Extra Credit (Academic/Artistic)
- CS Extras Thursday: Anya’s Advisor.
Extra credit (Peer)
- Swim meet this coming weekend.
- Chamber Ensembles Saturday at 4:00 p.m.
- One Acts this weekend (Saturday at 8, Sunday at 2).
Extra Credit (Misc)
- Mental Health Campus Resource Fair. Friday at 4pm in JRC 209.
Other good things
- Jazz Ensemble Concert Friday at 7:30 p.m.
- YGB Saturday at 2:00 p.m.
- Collegium Concert Sunday at 2:00 p.m.
- Festival of trees at Drake Friday afternoon
Questions
- What should we do on the tourist problem if an edge includes an invalid city?
- The preconditions of the problem have been violated.
- For the tourist problem, can we print as we go or do we have to wait until we’ve read all the input?
- Whatever is easier.
- Should we try it online?
- Sure. Send me the results of your tests. (Optional.)

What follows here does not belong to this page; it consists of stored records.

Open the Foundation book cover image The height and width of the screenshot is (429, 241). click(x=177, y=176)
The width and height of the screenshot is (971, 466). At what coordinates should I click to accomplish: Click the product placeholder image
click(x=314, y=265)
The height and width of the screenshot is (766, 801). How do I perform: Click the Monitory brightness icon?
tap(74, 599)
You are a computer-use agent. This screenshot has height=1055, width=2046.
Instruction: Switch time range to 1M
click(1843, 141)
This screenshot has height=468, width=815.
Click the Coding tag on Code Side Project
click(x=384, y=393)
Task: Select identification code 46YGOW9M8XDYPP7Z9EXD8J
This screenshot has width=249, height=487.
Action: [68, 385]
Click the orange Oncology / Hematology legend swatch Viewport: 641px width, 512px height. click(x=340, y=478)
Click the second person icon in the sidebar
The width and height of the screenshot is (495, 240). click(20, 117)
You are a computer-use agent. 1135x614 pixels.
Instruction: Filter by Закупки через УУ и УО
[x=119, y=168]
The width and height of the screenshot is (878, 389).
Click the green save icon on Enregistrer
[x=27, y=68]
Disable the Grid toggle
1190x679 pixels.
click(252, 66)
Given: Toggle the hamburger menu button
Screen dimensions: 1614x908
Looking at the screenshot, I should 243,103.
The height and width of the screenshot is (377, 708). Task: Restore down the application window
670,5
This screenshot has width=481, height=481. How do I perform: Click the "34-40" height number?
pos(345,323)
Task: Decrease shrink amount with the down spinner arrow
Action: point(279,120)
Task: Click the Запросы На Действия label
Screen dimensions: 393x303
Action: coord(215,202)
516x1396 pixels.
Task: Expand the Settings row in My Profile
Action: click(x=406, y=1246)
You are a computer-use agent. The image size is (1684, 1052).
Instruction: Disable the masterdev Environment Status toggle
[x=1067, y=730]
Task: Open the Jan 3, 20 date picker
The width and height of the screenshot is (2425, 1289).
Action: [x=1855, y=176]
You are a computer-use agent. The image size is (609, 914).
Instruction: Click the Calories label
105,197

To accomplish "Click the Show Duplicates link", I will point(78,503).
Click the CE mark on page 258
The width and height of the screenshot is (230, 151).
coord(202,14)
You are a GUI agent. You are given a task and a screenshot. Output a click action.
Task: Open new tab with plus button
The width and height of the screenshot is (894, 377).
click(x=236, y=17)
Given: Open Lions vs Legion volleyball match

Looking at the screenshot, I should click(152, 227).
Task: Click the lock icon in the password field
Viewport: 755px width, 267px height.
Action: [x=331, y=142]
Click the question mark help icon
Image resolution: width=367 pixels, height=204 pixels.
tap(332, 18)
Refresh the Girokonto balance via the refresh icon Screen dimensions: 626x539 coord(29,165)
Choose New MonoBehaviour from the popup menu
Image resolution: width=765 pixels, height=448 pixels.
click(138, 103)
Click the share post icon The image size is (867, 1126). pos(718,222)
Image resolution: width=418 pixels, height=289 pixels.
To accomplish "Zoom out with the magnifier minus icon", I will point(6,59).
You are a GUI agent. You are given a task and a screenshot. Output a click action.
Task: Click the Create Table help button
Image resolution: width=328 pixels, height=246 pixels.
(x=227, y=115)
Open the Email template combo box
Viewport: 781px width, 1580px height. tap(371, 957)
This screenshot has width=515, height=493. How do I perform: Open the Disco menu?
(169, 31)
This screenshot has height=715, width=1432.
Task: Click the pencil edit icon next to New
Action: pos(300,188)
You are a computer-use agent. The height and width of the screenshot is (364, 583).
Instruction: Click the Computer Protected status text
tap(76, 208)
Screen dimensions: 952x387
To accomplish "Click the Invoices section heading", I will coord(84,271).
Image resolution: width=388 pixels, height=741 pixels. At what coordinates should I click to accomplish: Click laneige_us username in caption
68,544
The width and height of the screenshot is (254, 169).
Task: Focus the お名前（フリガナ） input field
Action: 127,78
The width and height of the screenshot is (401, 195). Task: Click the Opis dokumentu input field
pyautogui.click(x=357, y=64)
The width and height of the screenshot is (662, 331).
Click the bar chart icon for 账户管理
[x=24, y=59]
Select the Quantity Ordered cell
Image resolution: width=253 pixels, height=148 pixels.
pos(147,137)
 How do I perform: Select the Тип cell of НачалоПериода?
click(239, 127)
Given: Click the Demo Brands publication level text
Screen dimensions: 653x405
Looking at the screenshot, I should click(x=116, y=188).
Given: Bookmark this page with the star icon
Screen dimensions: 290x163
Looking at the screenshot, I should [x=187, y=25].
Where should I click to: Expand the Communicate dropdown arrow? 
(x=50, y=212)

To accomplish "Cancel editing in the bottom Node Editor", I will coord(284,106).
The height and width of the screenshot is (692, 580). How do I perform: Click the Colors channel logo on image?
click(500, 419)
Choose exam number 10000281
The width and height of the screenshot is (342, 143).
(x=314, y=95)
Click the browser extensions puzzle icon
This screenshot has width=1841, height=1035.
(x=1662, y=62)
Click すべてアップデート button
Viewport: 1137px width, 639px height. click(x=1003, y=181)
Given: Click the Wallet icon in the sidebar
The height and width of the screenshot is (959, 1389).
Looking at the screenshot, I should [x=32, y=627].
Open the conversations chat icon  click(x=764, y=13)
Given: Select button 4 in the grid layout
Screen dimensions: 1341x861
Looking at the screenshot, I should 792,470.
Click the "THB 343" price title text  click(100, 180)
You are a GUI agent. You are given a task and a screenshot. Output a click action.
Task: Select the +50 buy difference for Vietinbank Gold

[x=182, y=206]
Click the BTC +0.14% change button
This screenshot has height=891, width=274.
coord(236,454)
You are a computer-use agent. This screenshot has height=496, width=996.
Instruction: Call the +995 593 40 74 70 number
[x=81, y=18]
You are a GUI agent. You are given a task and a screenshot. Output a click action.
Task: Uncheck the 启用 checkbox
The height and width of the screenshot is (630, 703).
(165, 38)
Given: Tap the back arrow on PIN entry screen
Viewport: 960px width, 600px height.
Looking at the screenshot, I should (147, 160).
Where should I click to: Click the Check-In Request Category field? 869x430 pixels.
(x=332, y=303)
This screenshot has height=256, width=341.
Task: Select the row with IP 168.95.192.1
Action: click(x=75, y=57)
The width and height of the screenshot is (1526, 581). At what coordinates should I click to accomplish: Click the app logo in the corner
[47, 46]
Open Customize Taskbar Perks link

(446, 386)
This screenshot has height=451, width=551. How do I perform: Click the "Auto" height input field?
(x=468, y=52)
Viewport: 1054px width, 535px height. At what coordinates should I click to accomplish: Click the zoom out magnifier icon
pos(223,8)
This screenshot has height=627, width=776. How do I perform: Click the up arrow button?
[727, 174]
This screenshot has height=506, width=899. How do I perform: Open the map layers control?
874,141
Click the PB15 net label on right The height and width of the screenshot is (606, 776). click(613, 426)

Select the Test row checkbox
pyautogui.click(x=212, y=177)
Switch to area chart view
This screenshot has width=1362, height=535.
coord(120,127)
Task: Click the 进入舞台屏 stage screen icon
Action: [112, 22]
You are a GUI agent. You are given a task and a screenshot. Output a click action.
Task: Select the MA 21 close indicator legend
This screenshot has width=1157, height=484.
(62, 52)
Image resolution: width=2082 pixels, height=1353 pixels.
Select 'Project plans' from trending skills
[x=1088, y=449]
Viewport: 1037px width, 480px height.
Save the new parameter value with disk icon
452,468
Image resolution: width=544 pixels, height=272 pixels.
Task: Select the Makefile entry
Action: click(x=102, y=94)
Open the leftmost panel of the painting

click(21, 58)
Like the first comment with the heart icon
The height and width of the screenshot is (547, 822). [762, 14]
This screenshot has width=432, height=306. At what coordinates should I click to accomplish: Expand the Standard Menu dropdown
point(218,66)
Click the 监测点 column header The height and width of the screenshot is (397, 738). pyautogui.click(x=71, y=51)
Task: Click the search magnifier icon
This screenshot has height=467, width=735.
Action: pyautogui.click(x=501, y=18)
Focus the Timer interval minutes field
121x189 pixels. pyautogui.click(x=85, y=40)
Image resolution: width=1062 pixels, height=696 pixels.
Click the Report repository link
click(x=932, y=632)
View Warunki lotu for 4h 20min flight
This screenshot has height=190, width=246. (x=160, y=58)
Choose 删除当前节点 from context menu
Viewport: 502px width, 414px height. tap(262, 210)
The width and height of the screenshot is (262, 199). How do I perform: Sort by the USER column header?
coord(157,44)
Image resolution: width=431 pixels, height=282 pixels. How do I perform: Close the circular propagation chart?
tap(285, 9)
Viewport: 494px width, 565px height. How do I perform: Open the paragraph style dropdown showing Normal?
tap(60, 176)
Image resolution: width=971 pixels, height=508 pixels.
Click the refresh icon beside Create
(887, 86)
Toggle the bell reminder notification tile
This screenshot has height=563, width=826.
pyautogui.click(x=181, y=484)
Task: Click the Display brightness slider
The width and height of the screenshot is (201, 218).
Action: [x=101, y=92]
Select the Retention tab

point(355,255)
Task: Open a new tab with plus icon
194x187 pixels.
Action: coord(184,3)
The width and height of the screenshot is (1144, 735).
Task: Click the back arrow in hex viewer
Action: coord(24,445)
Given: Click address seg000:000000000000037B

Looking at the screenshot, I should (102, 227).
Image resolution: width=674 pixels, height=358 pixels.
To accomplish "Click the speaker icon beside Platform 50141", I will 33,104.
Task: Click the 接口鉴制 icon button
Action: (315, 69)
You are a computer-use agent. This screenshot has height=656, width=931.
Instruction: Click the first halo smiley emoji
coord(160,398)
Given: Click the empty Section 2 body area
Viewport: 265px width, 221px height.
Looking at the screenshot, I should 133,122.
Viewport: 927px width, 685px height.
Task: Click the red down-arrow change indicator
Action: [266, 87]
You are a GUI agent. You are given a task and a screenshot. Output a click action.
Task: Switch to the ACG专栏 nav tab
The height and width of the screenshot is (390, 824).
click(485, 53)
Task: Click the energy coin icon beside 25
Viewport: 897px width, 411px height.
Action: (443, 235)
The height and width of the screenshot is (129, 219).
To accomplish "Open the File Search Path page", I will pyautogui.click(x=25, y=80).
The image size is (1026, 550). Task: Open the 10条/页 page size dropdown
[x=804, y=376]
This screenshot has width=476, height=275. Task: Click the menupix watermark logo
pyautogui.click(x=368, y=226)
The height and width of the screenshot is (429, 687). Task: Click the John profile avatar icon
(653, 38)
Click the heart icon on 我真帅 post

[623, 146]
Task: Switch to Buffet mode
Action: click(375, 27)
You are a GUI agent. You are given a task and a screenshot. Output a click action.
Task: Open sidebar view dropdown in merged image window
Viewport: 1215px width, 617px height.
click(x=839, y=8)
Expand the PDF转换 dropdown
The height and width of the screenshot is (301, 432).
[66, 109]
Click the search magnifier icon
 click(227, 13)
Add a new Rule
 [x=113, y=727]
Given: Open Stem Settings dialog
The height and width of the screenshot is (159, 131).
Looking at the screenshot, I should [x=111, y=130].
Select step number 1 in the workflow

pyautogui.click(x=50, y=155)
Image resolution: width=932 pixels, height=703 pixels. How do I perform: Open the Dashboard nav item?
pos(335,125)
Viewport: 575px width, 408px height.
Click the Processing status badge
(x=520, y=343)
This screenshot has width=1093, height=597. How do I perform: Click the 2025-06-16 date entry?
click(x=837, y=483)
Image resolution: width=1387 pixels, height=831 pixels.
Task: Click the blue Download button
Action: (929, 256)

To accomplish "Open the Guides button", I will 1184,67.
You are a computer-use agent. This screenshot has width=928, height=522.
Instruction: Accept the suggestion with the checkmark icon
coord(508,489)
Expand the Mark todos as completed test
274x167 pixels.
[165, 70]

Approximate substring matching: review
Reminder: We use dynamic programming to match strings.
source
C "" s1 s2 s3 s4 ...
+--+--+--+--+--+--
t ""| | | | | | ...
a +--+--+--+--+--+--
r t1| | | | | | ...
g +--+--+--+--+--+--
e t2| | | | | | ...
t . . . . .
Meaning: C[i,j] is the cost of converting substring(source,i)
to substring(target,j).
The algorithm
C[0,0] = 0
C[i,0] = d + C[i-1,0] (for i>0)
C[0,j] = a + C[0,j-1] (for j>0)
C[i,j] = if (s[i] == t[j]) then
min(d+C[i-1,j], C[i-1,j-1], a+C[i,j-1])
else
min(d+C[i-1,j], r+C[i-1,j-1], a+C[i,j-1])
source
C "" s1 s2 s3 s4 ...
+--+--+--+--+--+--
t ""| 0| d|2d|3d|4d| ...
a +--+--+--+--+--+--
r t1| a| | | | | ...
g +--+--+--+--+--+--
e t2|2a| | | | | ...
t . . . . .
Note that we could also make a, d, and r functions of the
position and character.
Approximate substring matching: Additional issues
Variant one
How would you update the algorithm to accommodate *substring* matching
rather than whole string matching? (E.g., to figure out the best place
to align "habit" in "alphabetical"?)
A brute force strategy
- Build the table for source vs “”
- Build the table for source vs t[1]
- Build the table for source vs t[1..2]
- Build the table for source vs t[1..3]
- …
- Build the table for source vs t[1..m]
- Build the table for source vs t[2]
- Build the table for source vs t[2..3]
- Build the table for source vs t[2..4]
- …
- Build the table for source vs t[2..m]
- Build the table for source vs t[3]
- …
This should work, in that it looks at every possible solution, but it’s really inefficient.
A better solution
- Column 0 is all 0’s. Represents “we don’t care about leading characters”
- Minimize across the last column to find the cost of the best match.
Variant two
The whole string matching problem only gives us a cost. How do
we update the algorithm so that each cell includes both cost and
steps to achieve that cost? S[i,j] are the steps to achieve
C[i,j].
C[0,0] = 0
S[0,0] = <>
C[i,0] = d + C[i-1,0] (for i>0)
S[i,0] = S[i-1,0] ++ <D.i>
C[0,j] = a + C[0,j-1] (for j>0)
S[0,j] = S[0, j-1] ++ <A.j>
C[i,j] = if (s[i] == t[j]) then
min(d+C[i-1,j], C[i-1,j-1], a+C[i,j-1])
else
min(d+C[i-1,j], r+C[i-1,j-1], a+C[i,j-1])
S[i,j] = if (C[i,j] == d+C[i-1,j])
S[i-1,j] ++ <D.i>
...
Exact substring matching
Approximate matching is hard. Best algorithm is O(mn). Exact substring matching is easier.
- Find the first instance of source in target.
- Find all instances of source in target.
- Find any instance of source in target.
The brute-force approach
for (s = 0; s < length(target) - length(source), s++)
{
for (i = 0; i < length(source) && target[s+i] == source[i]; i++)
;
if (i == length(source)
return s;
} // for s
return -1; // Not found
What is the asymptotic upper bound on the algorithm and what is an input that reaches that upper bound?
Worst case O(mn).
- source:
habit - target:
habihabihabihabihabihabihabihabihabihabihabihabihabihabihabihabihabihabihabihabihabihabihabihabit.
A worse one
- source:
hhhhhhhhhhi - target:
hhhhhhhhhhhhhhhhhhhhhhhhhhhhhhhhhhhhhhhhhhhhhhhhhhhhhhhhhhhhhhhhhhhhhhhhhhhhhhhhhhhhhhhhhhhhhhhhhhhhi
Our question for next class: Can we do better than O(mn) and, if so, how?
Review: The hash-code approach
This doesn’t solve our problem in general, although it does in most cases.